Что дальше? Так и останутся неизвестными тысячи имен советских воинов, безымянными сотни захоронений?
Ведь ЗГВ больше нет. Конечно, этой работой будет заниматься в меру сил своих российский военный атташе в Германии. Но вспомните комендантов. Много ли они успели за полвека? Сколько нужно времени еще? Пятьдесят лет, а может сто?
До тех пор, пока в России не будет разработана программа поисково-мемориальной деятельности, не определена ответственная за это государственная структура, ее штат и бюджет, мы и вправду за сто лет не завершим поиск. Только нужно ли это будет кому-либо через 100 лет?
Ну а что же с нашими памятниками-символами — воином освободителем в Трептов-парке, мемориальным комплексом в Тиргартене? Они стоят под защитой немецкого Закона. Правда, стоят не очень прочно, как кажется с первого взгляда. Могучий воин с мечом и девочкой на руке разрушается. Оседает земля, деформируются плиты, заложенные в основание монумента. Время! Пролетело несколько десятилетий, как взошел он на рукотворный холм в Берлине. И с тех пор, по существу, не реставрировался. Теперь на его ремонт, по оценкам специалистов, потребуется от 10 до 20 млн. немецких марок. У России, ко всеобщему стыду, таких денег нет. Стало быть, наша гордость, воин-освободитель на полном иждивении у немцев. Хочется верить, что в отличие от нас, они найдут нужные деньги на ремонт и реставрацию, и не дадут рухнуть нашему величайшему воинскому символу.

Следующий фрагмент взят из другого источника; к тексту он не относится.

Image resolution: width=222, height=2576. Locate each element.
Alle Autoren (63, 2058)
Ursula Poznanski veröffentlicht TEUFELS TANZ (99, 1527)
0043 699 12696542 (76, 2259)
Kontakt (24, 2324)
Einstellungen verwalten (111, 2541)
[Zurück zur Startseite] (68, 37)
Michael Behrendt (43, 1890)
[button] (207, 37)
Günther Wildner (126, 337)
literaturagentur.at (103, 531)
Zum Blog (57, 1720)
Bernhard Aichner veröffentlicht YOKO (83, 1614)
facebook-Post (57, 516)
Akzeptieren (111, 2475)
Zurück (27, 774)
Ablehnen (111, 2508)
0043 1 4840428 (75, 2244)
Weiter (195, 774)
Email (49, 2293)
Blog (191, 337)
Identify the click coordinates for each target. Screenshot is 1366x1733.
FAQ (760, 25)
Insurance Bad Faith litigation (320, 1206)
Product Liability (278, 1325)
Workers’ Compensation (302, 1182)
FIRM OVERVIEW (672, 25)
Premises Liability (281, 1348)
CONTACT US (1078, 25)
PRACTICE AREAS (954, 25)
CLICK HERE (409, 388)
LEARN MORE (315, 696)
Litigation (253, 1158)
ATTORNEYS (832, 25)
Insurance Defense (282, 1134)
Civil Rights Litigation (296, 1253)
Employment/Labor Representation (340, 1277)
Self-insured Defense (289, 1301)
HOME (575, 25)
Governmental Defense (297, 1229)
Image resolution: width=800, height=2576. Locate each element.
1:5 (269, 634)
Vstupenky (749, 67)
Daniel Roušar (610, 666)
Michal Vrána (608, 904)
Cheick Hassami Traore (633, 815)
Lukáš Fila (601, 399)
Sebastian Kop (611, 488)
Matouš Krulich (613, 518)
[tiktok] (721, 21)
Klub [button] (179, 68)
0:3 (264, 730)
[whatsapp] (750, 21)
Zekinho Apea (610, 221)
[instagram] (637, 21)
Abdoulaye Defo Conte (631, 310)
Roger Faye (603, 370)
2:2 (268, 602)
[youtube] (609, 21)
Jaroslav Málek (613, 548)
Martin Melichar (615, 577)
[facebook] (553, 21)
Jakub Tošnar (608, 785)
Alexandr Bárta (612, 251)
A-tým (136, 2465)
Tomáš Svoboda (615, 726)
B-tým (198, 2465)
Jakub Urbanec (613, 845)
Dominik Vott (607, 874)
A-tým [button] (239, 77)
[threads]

Что же до других символов, снятых с пьедесталов, то у них разная судьба. Кое-что вывезено на родину, в российские музеи, но в основном танки-пушки сданы в металлолом. Немецкие газеты время от времени писали, как мы, уходя, варварски разбивали бетонных идолов, которым покланялись много лет. То были бюсты Героев, огромные панно — «Боевой путь части», а иногда и просто безымянные статуи солдат, наподобие «девушек с веслом», только на военный манер. Делалось это, как правило, скрытно, ночами. Пресс-центр группы как мог отбивался от обвинений. Но что оставалось? Да, это безнравственно. Верю, знаю, будь у командира свободный вагон, платформа, увез бы он к новому месту дислокации и старый танк, и полусгнившую полуторку. Но не было такого вагона. И командир неизбежно вставал перед выбором: либо взять несколько бетонных плит, кубов досок и там, в голой степи они будут на вес золота, спасут от дождя и снега, либо занять это место тоннами металлолома, пусть и фронтового и очень дорогого его сердцу. Как бы в подобной ситуации поступили вы?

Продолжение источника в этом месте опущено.